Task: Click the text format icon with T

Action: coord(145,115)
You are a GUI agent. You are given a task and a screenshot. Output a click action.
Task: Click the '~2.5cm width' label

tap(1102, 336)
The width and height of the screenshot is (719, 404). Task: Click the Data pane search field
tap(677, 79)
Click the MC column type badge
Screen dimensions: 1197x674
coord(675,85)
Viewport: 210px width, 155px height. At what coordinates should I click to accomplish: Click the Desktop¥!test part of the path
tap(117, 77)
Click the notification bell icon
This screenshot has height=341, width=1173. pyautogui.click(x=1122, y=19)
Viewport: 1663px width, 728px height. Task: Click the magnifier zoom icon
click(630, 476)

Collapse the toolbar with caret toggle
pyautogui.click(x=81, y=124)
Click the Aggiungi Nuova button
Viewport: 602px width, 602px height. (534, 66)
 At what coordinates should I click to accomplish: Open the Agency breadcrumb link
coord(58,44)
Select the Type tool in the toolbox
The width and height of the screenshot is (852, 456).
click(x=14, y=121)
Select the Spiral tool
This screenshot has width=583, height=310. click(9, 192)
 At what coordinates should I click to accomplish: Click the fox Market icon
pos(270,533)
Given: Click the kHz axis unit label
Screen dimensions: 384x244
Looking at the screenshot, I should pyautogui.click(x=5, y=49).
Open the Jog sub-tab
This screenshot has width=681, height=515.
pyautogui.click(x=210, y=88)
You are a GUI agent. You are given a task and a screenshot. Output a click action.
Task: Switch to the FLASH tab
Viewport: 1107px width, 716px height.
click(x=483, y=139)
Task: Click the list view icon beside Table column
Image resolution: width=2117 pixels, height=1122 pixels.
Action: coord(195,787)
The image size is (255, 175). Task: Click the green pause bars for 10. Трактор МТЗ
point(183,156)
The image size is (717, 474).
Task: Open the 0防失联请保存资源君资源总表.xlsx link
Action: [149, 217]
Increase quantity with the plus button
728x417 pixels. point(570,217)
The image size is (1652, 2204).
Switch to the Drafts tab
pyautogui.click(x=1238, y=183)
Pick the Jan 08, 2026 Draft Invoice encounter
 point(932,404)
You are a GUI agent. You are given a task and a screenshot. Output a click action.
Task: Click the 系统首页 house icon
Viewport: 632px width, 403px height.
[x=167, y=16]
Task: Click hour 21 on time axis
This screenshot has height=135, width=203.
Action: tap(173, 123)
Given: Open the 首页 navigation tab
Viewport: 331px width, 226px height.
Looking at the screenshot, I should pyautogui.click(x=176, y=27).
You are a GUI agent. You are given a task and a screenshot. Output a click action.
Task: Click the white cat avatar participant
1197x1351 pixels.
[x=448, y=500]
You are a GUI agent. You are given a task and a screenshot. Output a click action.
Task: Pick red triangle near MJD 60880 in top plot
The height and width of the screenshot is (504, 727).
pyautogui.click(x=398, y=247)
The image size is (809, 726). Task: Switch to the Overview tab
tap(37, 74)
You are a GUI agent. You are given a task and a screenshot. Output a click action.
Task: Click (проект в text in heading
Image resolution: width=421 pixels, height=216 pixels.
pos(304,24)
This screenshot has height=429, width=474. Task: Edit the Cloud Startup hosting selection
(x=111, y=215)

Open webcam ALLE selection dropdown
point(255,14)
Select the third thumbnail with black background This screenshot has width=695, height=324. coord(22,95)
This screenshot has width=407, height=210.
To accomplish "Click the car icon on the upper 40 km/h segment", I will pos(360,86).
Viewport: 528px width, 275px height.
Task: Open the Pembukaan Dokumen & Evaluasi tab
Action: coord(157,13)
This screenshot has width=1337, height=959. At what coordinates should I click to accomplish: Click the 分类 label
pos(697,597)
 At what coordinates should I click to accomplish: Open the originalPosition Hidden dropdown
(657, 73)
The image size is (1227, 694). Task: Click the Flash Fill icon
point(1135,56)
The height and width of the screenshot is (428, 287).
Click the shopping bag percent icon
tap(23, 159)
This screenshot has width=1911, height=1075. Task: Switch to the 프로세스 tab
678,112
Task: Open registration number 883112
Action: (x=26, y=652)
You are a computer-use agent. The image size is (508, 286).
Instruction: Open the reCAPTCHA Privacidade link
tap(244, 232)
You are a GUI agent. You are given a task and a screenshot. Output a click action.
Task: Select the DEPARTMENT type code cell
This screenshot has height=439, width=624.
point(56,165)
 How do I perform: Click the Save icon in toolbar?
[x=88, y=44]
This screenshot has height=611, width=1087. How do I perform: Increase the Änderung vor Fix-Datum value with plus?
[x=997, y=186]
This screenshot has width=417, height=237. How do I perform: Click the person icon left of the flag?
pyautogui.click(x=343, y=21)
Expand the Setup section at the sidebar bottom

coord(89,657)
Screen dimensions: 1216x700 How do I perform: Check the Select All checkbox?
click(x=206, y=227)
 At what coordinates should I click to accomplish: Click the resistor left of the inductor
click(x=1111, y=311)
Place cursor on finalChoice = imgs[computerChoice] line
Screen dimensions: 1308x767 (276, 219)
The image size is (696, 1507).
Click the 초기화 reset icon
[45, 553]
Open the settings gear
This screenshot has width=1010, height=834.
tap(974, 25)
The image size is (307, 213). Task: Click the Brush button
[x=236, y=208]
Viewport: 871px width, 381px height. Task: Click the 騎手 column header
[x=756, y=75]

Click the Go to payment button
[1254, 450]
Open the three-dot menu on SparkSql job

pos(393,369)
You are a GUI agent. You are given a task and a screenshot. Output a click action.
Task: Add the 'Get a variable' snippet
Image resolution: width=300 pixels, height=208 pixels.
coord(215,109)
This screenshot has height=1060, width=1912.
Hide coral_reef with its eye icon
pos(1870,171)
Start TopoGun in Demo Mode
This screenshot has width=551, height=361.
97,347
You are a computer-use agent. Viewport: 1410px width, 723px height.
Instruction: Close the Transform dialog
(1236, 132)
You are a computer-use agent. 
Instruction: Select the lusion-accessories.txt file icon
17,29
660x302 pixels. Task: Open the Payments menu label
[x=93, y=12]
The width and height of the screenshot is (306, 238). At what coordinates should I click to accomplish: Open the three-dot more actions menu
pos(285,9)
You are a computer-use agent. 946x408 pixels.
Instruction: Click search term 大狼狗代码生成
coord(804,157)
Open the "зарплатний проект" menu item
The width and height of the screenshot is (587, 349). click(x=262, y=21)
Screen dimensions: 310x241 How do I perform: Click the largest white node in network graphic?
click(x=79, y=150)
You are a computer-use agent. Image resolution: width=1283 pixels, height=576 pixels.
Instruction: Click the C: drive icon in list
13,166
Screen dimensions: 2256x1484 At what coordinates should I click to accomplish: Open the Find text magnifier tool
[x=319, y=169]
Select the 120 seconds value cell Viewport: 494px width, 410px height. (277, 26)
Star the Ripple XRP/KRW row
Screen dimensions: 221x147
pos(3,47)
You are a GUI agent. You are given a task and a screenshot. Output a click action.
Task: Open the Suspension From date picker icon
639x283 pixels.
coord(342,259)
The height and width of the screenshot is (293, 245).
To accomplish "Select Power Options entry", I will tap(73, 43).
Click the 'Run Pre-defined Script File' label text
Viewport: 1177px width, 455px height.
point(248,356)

» DIRECTIONS FOR THIS TASK
Identify each line in the records above that contains the string "Increase", and copy every such line. Case counts.

» EXERCISE RESPONSE
Increase quantity with the plus button
This screenshot has height=611, width=1087. How do I perform: Increase the Änderung vor Fix-Datum value with plus?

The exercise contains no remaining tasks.